Die Achtelfinals der US Open sind gespielt. Nachdem sich die Deutschen mittlerweile alle aus dem Turnier verabschiedeten, setzten sich im Achtelfinale die Favoriten meist problemlos durch und uns erwarten ein paar echte Hochkaräter in den kommenden zwei Tagen.
Carlos Alcaraz vs. Jiří Lehečka
Den Auftakt der Viertelfinalmatches machen Carlos Alcaraz und Jiří Lehečka. Nach seinem Sieg im Achtelfinale gegen den Franzosen Arthur Rinderknech hinterlässt der Spanier einen noch stärkeren Eindruck, als er ihn eh schon hatte. 36 Winner bei nur 11 Unforced Errors sprechen für sich. Gerade einmal zwei Stunden hat der Spanier für seinen Einzug ins Viertelfinale gebraucht. Damit steht der US-Open-Gewinner aus 2022 bereits in seinem 13. Grand-Slam Viertelfinale seiner Karriere, und das mit seinen erst 23 Jahren. Das schafften in der Open Era bisher nur Björn Borg und Boris Becker vor ihm.

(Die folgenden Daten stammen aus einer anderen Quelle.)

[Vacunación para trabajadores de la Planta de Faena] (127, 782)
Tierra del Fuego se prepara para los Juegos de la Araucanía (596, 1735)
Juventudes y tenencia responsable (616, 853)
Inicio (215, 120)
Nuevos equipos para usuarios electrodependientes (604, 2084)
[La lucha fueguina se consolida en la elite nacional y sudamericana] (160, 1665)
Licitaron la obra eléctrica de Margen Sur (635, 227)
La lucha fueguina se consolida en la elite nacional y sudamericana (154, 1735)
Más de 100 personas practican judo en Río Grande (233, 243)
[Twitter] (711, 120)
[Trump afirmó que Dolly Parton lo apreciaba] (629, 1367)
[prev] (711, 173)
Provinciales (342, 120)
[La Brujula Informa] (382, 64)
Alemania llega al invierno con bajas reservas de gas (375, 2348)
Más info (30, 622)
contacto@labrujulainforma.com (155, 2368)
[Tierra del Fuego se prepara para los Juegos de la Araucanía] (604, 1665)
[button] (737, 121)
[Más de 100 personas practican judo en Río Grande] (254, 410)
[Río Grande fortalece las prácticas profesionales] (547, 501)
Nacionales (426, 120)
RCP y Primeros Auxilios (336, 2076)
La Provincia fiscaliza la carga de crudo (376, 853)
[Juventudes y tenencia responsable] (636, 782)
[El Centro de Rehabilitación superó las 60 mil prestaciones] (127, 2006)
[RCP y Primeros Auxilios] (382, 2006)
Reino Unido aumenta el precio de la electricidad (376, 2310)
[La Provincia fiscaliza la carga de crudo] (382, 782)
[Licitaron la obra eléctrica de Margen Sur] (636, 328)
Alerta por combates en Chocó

Dazu steht der 22-Jährige jetzt bei 58 Matcherfolgen in 2025. Zum Vergleich: 2024, ein Jahr, in dem er die French Open, Wimbledon und Indian Wells gewann, waren es 55 Siege im gesamten Jahr.
Eine der sechs Niederlagen aus dieser Saison, wurde ihm jedoch von seinem heutigen Gegner Lehečka zugeteilt. In Doha Anfang des Jahres konnte sich der Tscheche in drei Sätzen mit 6:3, 3:6, 6:4 durchsetzen. Nach einem Sieg von Alcaraz in Queens während der Rasensaison steht es im Head-to-Head der beiden 2:1 für den zweifachen Wimbledon-Champion.
Doch Lehečka geht mit viel Selbstvertrauen in das kommende Duell. Durch seinen Achtelfinalsieg springt der 23-Jährige erstmals in die besten 20 der Weltrangliste. Ein Meilenstein, den sich der Jungbunzblauer als festes Ziel für dieses Jahr gesetzt hatte. Nun steht er zum zweiten Mal in seiner Karriere in einem Grand-Slam-Viertelfinale, nachdem er 2023 in Melbourne Tsitsipas in der Runde der letzten acht unterlag.
Novak Djokovic vs. Taylor Fritz
In der Nightsession-Partie treffen am Dienstagabend Grand-Slam-Rekordsieger Novak Djokovic und Homefavorite Taylor Fritz aufeinander. In einer Wiederauflage des Viertelfinals bei den US Open 2023, als der Serbe mit 6:1, 6:4, 6:4 gewann, wird Fritz eine weitere Gelegenheit bekommen, den 38-Jährigen erstmals zu schlagen. Das Head-to-head der beiden könnte nicht deutlicher sein. 10:0 steht es im direkten Vergleich für Djokovic. Die größte Chance, die der gebürtige Kalifornier bisher auf einen Erfolg hatte, war vor vier Jahren bei den Australian Open 2021, als er den späteren Turniersieger in der dritten Runde zu fünf Sätzen zwang und sich erst nach drei Stunden und 25 Minuten Spielzeit geschlagen geben musste.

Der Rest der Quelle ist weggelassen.